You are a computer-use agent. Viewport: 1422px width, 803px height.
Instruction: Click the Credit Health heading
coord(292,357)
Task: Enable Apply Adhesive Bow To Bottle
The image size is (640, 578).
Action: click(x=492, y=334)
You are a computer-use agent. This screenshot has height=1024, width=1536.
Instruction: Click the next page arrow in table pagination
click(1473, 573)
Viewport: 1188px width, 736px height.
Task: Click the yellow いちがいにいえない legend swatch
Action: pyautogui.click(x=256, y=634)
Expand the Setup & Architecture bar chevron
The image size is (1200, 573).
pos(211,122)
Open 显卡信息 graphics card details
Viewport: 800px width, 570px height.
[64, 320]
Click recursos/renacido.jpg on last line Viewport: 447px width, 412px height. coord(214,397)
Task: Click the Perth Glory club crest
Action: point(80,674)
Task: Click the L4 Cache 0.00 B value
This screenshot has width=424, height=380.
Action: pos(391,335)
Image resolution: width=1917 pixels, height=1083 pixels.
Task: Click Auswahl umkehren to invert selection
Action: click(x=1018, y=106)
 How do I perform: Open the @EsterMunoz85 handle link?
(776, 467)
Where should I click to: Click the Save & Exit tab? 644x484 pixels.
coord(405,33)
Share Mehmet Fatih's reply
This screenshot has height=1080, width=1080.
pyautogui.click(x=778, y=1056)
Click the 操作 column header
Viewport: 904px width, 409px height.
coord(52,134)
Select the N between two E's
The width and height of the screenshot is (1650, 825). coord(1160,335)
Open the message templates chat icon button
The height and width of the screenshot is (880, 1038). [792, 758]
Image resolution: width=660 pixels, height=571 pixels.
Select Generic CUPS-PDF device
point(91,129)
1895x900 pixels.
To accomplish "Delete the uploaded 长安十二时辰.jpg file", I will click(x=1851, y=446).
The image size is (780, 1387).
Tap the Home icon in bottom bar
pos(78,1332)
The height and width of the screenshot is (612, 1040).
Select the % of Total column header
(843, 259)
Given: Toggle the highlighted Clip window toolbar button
#####
REQUIREMENT: Could you write the whole listing out again, line for line?

SOLUTION:
You are a computer-use agent. Viewport: 1422px width, 803px height.
Instruction: Click the Credit Health heading
coord(292,357)
Task: Enable Apply Adhesive Bow To Bottle
The image size is (640, 578).
Action: click(x=492, y=334)
You are a computer-use agent. This screenshot has height=1024, width=1536.
Instruction: Click the next page arrow in table pagination
click(1473, 573)
Viewport: 1188px width, 736px height.
Task: Click the yellow いちがいにいえない legend swatch
Action: pyautogui.click(x=256, y=634)
Expand the Setup & Architecture bar chevron
The image size is (1200, 573).
pos(211,122)
Open 显卡信息 graphics card details
Viewport: 800px width, 570px height.
[64, 320]
Click recursos/renacido.jpg on last line Viewport: 447px width, 412px height. coord(214,397)
Task: Click the Perth Glory club crest
Action: point(80,674)
Task: Click the L4 Cache 0.00 B value
This screenshot has width=424, height=380.
Action: pos(391,335)
Image resolution: width=1917 pixels, height=1083 pixels.
Task: Click Auswahl umkehren to invert selection
Action: click(x=1018, y=106)
 How do I perform: Open the @EsterMunoz85 handle link?
(776, 467)
Where should I click to: Click the Save & Exit tab? 644x484 pixels.
coord(405,33)
Share Mehmet Fatih's reply
This screenshot has height=1080, width=1080.
pyautogui.click(x=778, y=1056)
Click the 操作 column header
Viewport: 904px width, 409px height.
coord(52,134)
Select the N between two E's
The width and height of the screenshot is (1650, 825). coord(1160,335)
Open the message templates chat icon button
The height and width of the screenshot is (880, 1038). [792, 758]
Image resolution: width=660 pixels, height=571 pixels.
Select Generic CUPS-PDF device
point(91,129)
1895x900 pixels.
To accomplish "Delete the uploaded 长安十二时辰.jpg file", I will click(x=1851, y=446).
The image size is (780, 1387).
Tap the Home icon in bottom bar
pos(78,1332)
The height and width of the screenshot is (612, 1040).
Select the % of Total column header
(843, 259)
Given: Toggle the highlighted Clip window toolbar button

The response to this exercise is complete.